§ **The problem**
For the records below, say how many lines contain the string "will". Give no other text.

§ **Material to process**
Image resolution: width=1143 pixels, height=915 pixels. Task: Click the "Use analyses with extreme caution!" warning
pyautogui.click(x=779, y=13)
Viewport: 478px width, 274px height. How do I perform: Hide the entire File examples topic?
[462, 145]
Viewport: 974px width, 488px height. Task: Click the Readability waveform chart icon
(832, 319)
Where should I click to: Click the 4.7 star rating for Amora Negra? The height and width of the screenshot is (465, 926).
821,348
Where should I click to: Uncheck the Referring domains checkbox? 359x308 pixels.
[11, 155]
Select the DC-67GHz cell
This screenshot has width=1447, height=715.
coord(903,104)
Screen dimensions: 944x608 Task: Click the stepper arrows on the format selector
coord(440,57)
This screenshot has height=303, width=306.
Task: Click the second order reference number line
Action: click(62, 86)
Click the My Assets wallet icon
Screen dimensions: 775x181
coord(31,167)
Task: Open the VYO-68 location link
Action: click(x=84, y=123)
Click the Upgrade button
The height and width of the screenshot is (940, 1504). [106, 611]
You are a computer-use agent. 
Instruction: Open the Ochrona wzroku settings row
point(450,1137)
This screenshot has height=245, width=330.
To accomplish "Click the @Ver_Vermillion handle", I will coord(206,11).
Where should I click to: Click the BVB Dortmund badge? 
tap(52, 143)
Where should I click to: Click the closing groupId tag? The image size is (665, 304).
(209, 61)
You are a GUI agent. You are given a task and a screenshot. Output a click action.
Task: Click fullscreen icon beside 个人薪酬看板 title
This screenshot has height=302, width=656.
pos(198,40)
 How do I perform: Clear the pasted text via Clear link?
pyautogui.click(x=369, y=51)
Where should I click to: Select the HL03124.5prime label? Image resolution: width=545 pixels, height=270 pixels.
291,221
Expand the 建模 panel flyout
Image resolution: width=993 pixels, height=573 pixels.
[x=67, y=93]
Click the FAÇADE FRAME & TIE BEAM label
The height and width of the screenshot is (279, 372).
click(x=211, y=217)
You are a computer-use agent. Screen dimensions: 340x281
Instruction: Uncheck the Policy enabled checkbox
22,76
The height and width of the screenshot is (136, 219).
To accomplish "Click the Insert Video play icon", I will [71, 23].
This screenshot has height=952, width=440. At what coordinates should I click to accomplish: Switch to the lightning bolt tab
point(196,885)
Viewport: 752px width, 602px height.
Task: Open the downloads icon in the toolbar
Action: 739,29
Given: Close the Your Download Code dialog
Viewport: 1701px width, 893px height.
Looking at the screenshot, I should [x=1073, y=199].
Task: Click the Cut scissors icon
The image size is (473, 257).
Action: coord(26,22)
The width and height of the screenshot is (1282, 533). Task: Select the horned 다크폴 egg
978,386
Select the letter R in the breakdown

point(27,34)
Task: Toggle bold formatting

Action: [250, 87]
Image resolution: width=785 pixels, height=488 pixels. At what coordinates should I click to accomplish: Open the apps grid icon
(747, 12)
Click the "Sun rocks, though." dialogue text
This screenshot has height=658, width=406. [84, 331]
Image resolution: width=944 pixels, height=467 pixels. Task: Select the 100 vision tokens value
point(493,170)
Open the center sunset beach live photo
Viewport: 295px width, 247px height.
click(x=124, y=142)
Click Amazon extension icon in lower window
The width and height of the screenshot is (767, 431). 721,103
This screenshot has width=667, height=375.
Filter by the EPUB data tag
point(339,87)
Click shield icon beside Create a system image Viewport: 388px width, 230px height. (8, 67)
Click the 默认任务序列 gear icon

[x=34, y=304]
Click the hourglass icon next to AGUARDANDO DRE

§ **Task output**
2